__PROMPT 1__
Give the lines of the entries below as a numbered list, starting at the line that contains "Task: Go to the previous results page" and ending at the line that contains "Looking at the screenshot, I should coord(250,912).", with blank lines left out.

__TEXT PROVIDED__
◆ ◆ ◆ ◆

Auto ingest data to Snowflake with Snowpark Python API and RSA key based authentication

This blog is about that part of Data Engineering where we want to automate the ingestion data files locally or from S3 datalakes to the cloud-based data warehouse Snowflake with help of Snowpark Python Libraries and API to process SnowSQL commands.

For that we will utilize besides Snowflake itself, the Python package Snowpark and its API.

For the API authentication with Snowpark there are three options available:

  1. regular basic authentication with login & password
  2. Single Sign On (SSO) and
  3. Key based authentication.

I decide to use the latter Key based authentication as it is the preffered method anytime when SSH’ing into servers, saving time and preventing cli prompts that could hinder automation.

Let’s get a fresh key created with openssl:

RSA Key Generation Generating an RSA key rsa_key.p8 for authentication (in picture still password, later redone without)

Having already setup an API users in my Snowflake instance [users/roles], it is time to add the public key to the user that has been assigned for running the Python script later.

RSA Public Key User Asssignment Assigning the Public key to the designated user account plus verifying user account property “RSA_PUBLIC_KEY” for being set

In order to prepare auto processing I have to set up a few things first, such as the Database itself, a named stage for incoming files (landing zone) and file formats that are required lateron.

DB creation Creating DB through GUI

named stage creation Creating named stage through SQL WORKSHEET

file formats creation Creating file formats through SQL WORKSHEET

auto ingestion process overview

  1. upload designated files from local system into named stage (landing zone/bronze layer)
  2. list files in stage and collect file names
  3. Run infer schema
  4. Identify column names & data-type
  5. build DDL statements automatically for each file/table
  6. save SQL DDL/COPY statements as SQL files
  7. run DDL & COPY SQL commands

Step 1 - Upload designated files from local system into named stage (landing zone/bronze layer)

For file uploading I will use a first Python script that can automate the uploading of numerous files into the prepared named stage. It will utilize SnowSQL which is required anyway especially for large files and data chunks. With the PUT method files are uploaded sequentially. Our RSA keys are use for the key based authentication for the first time.

The final check confirms which files are uploaded and listed within the named stage ‘BANK_STG’ along with its byte-size, md5 hash and last modified date.

# loosely based on https://gist.github.com/vepetkov/a24b501e180cc5842b786ae680035239

import os
import snowflake.connector
from cryptography.hazmat.backends import default_backend
from cryptography.hazmat.primitives.asymmetric import rsa
from cryptography.hazmat.primitives.asymmetric import dsa
from cryptography.hazmat.primitives import serialization

# Params
whName = "COMPUTE_WH"

◆ ◆ ◆ ◆

__RECORDS FOR THE EXERCISE__
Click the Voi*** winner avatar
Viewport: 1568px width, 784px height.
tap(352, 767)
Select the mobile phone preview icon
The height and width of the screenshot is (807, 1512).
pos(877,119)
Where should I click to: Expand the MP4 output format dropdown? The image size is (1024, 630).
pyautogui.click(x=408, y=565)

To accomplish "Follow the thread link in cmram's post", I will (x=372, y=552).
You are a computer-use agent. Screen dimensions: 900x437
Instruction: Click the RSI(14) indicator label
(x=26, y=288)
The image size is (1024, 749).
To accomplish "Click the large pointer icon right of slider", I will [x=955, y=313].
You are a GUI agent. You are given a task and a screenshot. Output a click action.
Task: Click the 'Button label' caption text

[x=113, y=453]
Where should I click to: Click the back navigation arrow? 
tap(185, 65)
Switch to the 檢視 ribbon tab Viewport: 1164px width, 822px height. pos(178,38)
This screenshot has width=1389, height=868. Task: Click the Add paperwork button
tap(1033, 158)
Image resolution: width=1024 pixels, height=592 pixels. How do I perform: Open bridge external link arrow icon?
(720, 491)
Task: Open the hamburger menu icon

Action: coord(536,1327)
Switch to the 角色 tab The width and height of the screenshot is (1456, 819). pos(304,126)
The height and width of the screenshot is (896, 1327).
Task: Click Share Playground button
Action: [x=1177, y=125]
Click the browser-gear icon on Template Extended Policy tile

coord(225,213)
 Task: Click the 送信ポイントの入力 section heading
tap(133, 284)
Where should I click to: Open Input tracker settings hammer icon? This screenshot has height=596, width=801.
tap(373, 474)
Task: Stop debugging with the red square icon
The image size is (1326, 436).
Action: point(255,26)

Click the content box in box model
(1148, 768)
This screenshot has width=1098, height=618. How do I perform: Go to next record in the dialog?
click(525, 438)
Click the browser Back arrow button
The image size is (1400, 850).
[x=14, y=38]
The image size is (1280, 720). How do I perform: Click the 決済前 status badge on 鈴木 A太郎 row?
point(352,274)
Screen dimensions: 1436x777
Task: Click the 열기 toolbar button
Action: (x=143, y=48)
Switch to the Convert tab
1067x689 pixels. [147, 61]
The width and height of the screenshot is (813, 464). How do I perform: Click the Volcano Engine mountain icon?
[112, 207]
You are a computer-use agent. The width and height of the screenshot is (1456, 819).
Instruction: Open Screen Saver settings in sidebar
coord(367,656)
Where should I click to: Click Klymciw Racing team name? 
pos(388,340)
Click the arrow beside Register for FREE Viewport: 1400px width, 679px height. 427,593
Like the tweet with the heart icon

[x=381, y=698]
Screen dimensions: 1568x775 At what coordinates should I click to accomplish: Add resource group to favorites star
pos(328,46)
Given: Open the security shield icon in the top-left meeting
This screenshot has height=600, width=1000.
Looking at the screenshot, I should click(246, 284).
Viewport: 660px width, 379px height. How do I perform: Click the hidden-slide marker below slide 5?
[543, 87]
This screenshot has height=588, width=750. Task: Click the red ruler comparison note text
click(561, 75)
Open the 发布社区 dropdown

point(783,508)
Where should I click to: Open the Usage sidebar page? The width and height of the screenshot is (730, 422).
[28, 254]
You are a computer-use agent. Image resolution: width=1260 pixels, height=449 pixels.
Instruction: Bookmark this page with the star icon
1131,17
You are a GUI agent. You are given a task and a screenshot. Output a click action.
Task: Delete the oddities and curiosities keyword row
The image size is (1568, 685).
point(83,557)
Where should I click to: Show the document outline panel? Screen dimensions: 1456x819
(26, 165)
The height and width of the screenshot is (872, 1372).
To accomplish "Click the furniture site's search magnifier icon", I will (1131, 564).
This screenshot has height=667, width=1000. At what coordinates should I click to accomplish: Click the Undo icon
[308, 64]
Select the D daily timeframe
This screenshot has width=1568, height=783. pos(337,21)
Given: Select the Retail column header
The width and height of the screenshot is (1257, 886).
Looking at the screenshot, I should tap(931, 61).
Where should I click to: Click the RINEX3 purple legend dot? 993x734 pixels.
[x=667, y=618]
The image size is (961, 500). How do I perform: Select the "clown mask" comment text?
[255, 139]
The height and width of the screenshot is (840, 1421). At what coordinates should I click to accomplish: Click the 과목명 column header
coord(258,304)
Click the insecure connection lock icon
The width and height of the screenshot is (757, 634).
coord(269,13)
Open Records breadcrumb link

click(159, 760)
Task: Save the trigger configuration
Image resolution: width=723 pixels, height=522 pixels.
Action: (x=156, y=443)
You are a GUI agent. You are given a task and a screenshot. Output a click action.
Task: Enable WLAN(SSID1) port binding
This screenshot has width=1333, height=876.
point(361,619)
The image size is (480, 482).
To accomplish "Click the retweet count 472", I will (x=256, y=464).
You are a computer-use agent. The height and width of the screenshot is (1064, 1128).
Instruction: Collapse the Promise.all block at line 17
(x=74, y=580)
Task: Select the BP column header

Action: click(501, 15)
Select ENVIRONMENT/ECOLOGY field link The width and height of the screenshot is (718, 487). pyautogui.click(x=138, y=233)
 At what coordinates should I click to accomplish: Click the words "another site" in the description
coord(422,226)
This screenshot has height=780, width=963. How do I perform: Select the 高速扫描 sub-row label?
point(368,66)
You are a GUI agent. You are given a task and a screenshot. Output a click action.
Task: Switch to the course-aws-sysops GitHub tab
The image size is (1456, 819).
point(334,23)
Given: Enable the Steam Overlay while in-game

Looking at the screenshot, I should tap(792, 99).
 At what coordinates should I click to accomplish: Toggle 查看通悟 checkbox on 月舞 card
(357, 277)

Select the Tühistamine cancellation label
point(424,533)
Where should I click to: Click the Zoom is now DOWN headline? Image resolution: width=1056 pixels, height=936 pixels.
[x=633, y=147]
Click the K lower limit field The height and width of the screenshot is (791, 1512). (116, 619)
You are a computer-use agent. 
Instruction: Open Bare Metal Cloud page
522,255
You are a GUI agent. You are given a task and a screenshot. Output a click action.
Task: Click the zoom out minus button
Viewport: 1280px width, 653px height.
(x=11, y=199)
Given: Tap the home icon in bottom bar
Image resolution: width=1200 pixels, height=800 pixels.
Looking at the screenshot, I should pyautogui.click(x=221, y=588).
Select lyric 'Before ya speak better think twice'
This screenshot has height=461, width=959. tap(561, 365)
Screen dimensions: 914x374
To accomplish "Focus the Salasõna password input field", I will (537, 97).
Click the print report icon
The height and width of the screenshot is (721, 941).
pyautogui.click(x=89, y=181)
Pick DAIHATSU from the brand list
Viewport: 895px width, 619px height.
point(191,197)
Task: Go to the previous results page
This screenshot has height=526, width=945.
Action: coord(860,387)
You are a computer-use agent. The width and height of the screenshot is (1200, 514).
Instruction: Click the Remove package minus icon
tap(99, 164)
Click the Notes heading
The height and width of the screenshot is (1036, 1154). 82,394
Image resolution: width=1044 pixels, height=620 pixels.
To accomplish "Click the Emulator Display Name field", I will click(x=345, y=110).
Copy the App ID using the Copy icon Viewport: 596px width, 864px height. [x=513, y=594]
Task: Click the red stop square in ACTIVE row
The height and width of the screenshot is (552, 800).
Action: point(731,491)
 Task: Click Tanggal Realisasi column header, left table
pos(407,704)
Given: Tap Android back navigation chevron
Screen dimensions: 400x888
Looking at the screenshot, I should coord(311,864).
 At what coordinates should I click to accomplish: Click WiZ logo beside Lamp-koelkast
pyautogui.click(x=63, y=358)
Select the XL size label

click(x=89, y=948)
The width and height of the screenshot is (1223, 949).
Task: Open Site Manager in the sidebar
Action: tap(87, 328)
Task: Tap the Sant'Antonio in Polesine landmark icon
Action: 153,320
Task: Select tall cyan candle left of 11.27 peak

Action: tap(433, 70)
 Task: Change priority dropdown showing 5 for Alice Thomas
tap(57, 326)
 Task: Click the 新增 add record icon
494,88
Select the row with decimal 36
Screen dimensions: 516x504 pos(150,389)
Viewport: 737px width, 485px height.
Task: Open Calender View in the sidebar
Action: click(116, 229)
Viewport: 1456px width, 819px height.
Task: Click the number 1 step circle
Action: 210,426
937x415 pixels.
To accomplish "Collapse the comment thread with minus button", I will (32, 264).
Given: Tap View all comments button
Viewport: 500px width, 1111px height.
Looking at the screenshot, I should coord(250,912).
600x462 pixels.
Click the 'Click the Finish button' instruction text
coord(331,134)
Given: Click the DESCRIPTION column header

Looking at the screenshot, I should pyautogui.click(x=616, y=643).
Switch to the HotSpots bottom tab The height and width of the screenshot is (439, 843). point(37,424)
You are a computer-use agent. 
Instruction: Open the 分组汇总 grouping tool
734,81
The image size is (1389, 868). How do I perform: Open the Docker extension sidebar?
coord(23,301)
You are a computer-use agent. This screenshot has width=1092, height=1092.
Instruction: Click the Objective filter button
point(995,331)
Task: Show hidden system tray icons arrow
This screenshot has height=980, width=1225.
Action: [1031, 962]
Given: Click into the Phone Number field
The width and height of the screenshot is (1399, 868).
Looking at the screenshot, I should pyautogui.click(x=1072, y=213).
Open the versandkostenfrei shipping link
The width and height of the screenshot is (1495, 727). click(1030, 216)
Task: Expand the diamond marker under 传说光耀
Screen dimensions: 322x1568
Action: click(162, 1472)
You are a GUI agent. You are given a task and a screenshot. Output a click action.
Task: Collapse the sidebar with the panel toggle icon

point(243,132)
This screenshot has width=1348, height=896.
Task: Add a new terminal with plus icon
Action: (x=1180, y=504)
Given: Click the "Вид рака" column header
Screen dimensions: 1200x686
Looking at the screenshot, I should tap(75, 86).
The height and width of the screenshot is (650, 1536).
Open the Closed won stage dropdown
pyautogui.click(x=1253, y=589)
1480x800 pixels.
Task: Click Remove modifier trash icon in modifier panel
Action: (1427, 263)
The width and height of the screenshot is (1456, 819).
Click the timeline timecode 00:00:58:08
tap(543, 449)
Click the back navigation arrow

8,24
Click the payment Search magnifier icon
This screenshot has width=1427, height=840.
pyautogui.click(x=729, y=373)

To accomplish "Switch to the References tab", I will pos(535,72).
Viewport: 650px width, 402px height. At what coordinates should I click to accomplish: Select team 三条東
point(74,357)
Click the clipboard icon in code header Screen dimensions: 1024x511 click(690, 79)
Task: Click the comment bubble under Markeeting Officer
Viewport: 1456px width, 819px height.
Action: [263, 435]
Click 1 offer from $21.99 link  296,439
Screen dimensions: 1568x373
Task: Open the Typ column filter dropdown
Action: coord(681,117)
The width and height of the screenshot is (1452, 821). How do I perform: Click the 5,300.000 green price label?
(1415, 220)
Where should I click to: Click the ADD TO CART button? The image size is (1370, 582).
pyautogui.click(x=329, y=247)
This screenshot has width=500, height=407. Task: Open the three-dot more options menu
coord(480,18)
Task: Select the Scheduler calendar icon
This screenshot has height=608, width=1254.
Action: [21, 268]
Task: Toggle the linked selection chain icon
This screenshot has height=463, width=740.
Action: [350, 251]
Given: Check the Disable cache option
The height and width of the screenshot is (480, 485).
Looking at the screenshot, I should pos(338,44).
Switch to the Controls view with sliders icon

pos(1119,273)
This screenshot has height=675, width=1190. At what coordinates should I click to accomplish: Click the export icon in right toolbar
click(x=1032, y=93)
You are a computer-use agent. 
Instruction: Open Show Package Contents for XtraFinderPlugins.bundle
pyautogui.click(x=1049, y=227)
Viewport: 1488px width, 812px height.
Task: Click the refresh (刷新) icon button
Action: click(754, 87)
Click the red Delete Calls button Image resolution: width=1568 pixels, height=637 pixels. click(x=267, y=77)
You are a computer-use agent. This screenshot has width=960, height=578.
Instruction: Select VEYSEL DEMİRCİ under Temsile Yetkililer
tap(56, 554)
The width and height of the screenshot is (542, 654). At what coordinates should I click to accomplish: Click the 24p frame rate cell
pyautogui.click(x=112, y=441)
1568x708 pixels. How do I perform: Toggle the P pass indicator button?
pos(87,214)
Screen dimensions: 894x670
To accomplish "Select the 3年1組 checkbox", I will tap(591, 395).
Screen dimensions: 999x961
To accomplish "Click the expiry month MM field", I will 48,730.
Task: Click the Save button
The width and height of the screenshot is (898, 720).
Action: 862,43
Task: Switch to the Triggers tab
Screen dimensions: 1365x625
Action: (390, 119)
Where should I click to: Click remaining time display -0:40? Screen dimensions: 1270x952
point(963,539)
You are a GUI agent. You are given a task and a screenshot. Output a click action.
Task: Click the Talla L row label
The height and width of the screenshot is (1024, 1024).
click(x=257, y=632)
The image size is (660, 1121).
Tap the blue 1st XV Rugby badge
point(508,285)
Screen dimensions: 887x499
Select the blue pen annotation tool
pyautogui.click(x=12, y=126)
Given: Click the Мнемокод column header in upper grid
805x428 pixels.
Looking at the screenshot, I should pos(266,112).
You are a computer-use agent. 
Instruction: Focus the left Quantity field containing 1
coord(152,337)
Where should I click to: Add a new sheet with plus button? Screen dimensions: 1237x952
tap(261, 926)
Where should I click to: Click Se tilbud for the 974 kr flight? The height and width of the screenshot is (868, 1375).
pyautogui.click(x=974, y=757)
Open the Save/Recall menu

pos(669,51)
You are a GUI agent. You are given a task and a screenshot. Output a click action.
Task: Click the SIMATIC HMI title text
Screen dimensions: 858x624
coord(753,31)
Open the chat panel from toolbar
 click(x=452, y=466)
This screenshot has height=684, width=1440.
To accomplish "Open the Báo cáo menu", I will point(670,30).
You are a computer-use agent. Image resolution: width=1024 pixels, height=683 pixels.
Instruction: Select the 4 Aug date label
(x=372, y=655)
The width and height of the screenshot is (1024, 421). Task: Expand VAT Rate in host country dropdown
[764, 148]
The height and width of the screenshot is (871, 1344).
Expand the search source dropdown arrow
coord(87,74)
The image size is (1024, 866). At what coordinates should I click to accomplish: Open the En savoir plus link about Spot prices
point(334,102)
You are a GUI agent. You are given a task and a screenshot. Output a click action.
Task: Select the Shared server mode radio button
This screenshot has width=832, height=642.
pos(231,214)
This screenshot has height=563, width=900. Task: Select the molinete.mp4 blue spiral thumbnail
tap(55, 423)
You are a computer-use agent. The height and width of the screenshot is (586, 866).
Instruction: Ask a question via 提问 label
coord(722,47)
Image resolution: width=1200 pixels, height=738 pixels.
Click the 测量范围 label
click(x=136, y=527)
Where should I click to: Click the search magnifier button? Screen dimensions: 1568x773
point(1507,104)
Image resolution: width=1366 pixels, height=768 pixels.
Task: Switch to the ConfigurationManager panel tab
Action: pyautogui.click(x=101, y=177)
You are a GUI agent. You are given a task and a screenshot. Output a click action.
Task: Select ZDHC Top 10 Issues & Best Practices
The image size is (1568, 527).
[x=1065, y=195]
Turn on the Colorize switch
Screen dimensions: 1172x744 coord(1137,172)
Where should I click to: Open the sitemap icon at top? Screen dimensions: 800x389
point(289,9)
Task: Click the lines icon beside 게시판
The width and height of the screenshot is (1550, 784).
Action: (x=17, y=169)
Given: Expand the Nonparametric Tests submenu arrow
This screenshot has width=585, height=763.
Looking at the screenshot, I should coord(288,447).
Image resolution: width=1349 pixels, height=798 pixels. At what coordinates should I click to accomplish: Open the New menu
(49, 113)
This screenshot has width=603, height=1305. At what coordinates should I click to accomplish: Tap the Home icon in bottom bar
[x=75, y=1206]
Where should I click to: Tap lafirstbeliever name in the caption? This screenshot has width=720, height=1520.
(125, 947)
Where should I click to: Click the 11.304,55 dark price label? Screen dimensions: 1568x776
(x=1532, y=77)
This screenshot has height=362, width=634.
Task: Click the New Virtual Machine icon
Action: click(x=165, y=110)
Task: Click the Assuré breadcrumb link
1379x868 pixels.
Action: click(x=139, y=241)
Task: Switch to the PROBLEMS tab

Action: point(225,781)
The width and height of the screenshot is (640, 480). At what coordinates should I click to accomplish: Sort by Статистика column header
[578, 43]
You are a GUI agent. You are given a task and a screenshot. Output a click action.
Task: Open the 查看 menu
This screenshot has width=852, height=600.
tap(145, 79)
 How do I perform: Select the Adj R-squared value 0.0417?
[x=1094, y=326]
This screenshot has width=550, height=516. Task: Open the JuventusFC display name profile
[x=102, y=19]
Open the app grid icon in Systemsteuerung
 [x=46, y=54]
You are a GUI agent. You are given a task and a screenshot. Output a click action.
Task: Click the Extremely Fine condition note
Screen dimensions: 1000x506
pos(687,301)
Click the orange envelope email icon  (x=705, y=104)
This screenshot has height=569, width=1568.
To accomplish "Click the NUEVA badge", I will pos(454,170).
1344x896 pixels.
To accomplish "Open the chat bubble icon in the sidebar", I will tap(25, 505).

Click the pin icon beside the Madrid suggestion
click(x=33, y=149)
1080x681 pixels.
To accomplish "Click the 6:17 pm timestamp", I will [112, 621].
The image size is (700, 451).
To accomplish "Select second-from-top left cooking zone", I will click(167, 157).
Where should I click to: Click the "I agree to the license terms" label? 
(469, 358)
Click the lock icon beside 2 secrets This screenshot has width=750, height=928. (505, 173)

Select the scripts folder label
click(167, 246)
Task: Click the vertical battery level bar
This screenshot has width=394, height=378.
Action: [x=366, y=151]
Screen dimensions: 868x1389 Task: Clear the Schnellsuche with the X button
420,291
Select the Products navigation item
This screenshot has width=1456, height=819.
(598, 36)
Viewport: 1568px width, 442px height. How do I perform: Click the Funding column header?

◆ ◆ ◆ ◆

__PROMPT 2__
Take the post above on auto-ingesting data into Snowflake further, beginning right after its last line.

__OUTPUT 1__
1. Task: Go to the previous results page
2. This screenshot has height=526, width=945.
3. Action: coord(860,387)
4. You are a computer-use agent. The width and height of the screenshot is (1200, 514).
5. Instruction: Click the Remove package minus icon
6. tap(99, 164)
7. Click the Notes heading
8. The height and width of the screenshot is (1036, 1154). 82,394
9. Image resolution: width=1044 pixels, height=620 pixels.
10. To accomplish "Click the Emulator Display Name field", I will click(x=345, y=110).
11. Copy the App ID using the Copy icon Viewport: 596px width, 864px height. [x=513, y=594]
12. Task: Click the red stop square in ACTIVE row
13. The height and width of the screenshot is (552, 800).
14. Action: point(731,491)
15.  Task: Click Tanggal Realisasi column header, left table
16. pos(407,704)
17. Given: Tap Android back navigation chevron
18. Screen dimensions: 400x888
19. Looking at the screenshot, I should coord(311,864).
20.  At what coordinates should I click to accomplish: Click WiZ logo beside Lamp-koelkast
21. pyautogui.click(x=63, y=358)
22. Select the XL size label
23. click(x=89, y=948)
24. The width and height of the screenshot is (1223, 949).
25. Task: Open Site Manager in the sidebar
26. Action: tap(87, 328)
27. Task: Tap the Sant'Antonio in Polesine landmark icon
28. Action: 153,320
29. Task: Select tall cyan candle left of 11.27 peak
30. Action: tap(433, 70)
31.  Task: Change priority dropdown showing 5 for Alice Thomas
32. tap(57, 326)
33.  Task: Click the 新增 add record icon
34. 494,88
35. Select the row with decimal 36
36. Screen dimensions: 516x504 pos(150,389)
37. Viewport: 737px width, 485px height.
38. Task: Open Calender View in the sidebar
39. Action: click(116, 229)
40. Viewport: 1456px width, 819px height.
41. Task: Click the number 1 step circle
42. Action: 210,426
43. 937x415 pixels.
44. To accomplish "Collapse the comment thread with minus button", I will (32, 264).
45. Given: Tap View all comments button
46. Viewport: 500px width, 1111px height.
47. Looking at the screenshot, I should coord(250,912).

__OUTPUT 2__
dbName = "DB_SNOWPARK"
schemaName = "BANK_MARKETING"
stgName = "BANK_STG"
#filePath = "./bank-marketing-de/bank_marketing.csv"
fileArray = ["./bank-marketing-de/bank_marketing.csv",
             "./bank-marketing-de/campaign.csv",
             "./bank-marketing-de/client.csv",
             "./bank-marketing-de/economics.csv",
             ]

# rsa key based authentication
def snowpark_key_auth():
    with open("rsa_key.p8", "rb") as key:
        p_key= serialization.load_pem_private_key(
        key.read(),
        password=None,
        backend=default_backend()
        )

    pkb = p_key.private_bytes(
        encoding=serialization.Encoding.DER,
        format=serialization.PrivateFormat.PKCS8,
        encryption_algorithm=serialization.NoEncryption())
 
    return pkb

# connect to snowpark
ctx = snowflake.connector.connect(
        account='yfnsuct-cc62406',
        user='API_SNOWPARK',
        private_key=snowpark_key_auth(),
        warehouse=whName,
        database=dbName,
        schema=schemaName
        )

cs = ctx.cursor()

# Step-1
for filePath in fileArray:
    # Upload each local file to the internal table stage
    uploadStmt = f'put file://{filePath} @{stgName} auto_compress=false;'
    cs.execute(f"use schema {schemaName};") # or set the Db & Scheme for the whole connection directly
    cs.execute(uploadStmt)

# Check the uploads
cs.execute(f"list @{stgName};")
uploadedFiles = cs.fetchall()
# check upload status
print(uploadedFiles)

cs.close()
ctx.close()
[('bank_stg/bank_marketing.csv', 5094512, '6902dc210ce450be5c858bee3a18e55c', 'Wed, 25 Oct 2023 13:18:45 GMT'), ('bank_stg/campaign.csv', 1395408, '086c06bb40f01647ef58e095d40fb523', 'Wed, 25 Oct 2023 13:29:33 GMT'), ('bank_stg/client.csv', 2085824, '9d10bf6c799b7e8c8981913f5fcbd445', 'Wed, 25 Oct 2023 13:29:34 GMT'), ('bank_stg/economics.csv', 1229984, 'bafa17107ca5e51ba357a012dab01d43', 'Wed, 25 Oct 2023 13:29:36 GMT')]

Steps 2-7

# based on DE Simplified course code & modified

import os
from datetime import datetime
import logging
from cryptography.hazmat.backends import default_backend
from cryptography.hazmat.primitives.asymmetric import rsa
from cryptography.hazmat.primitives.asymmetric import dsa
from cryptography.hazmat.primitives import serialization

def logging_setup():
    # create logger
    logger = logging.getLogger('simple_example')
    logger.setLevel(logging.DEBUG)

    # create console handler and set level to debug
    ch = logging.StreamHandler()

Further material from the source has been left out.